Когда один священнослужитель приблизился, чтобы послушать и, если можно, взойти в разговор с лучшей целью, то его насмешками заставили удалиться.
Молю Бога, чтобы верным слугам царевым даровал проницательность, ревность и твердость, дабы открыть и заградить источник зла. Вашего превосходительства покорнейший слуга, Филарет, митрополит Московский.
(24 января 1863, секретно)
Ваше превосходительство, милостивый государь! Против употребления имени Константина решаюсь показать вам причину, которая вам представится нелепою; но в России есть люди, которых могут уверять в нелепости и которые могут поверить нелепости. Итак, не излишня предосторожность и против такой нелепости, которая сама себя уничтожает.
В Бозе почивший Государь Император (Николай Павлович), после первого смотра "временно-ополченных воинов", слушал благодарственное молебствие, и при сем, по его воле, произнесена была речь "о благопотребности военных предохранительных мер и запасных сил". Государь повелел напечатать сию речь в большом числе экземпляров и прочитать в войсках.
В речи указаны были, в пример, некоторые исторические лица, и, между прочим, император Константин Равноапостольный.
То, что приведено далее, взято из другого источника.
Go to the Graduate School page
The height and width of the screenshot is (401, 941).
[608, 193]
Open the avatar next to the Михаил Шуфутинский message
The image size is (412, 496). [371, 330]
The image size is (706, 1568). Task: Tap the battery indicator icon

После слышно было, что в некоторых полках, в которых оставались еще "дрожжи 14 декабря", некоторые места в речи перетолкованы были о Великом Князе Константине Павловиче и причинили тревожные толки. Предоставляю вашему благорассуждению, надобно ли из сего рассказа вывести какое заключение, или никакого.
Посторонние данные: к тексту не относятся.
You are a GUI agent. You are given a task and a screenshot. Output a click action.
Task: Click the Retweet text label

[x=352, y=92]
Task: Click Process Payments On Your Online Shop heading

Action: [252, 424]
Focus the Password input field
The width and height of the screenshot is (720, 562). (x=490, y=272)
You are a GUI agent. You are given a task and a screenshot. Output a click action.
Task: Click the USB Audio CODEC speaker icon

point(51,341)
Призывая вам благословение Божье, с совершенным почтением и преданностью имею честь быть вашего превосходительства покорнейший слуга, Филарет, митрополит Московский.
(22 февраля 1863, секретно)
Недавно в Лавре был некто, дворянин не низшего круга, почему-то имеющий "особенные сведения о польских делах", и говорил, что "войско около Варшавы стоит бесполезно, что мелкое преследование мелких шаек мятежников мало полезно, что в южной части Польши формируется мятежническая армия; что захвачен казенный литейный завод, и мятежники льют орудия; что действование генерала Рамзая (Эдуард Андреевич) парализовано Велепольским, который носит личину, украшая ее выстрелами и отравлениями всегда для него безвредными".
Повествователь, кажется, недавно из того края.
Дай Бог, чтобы сии печальные вести были неверны или преувеличены. Если же есть в сем несчастная правда, видно ли ciе тем, которые свыше должны видеть и направлять действование? Врачу должно видеть всю силу болезни, чтобы верно врачевать.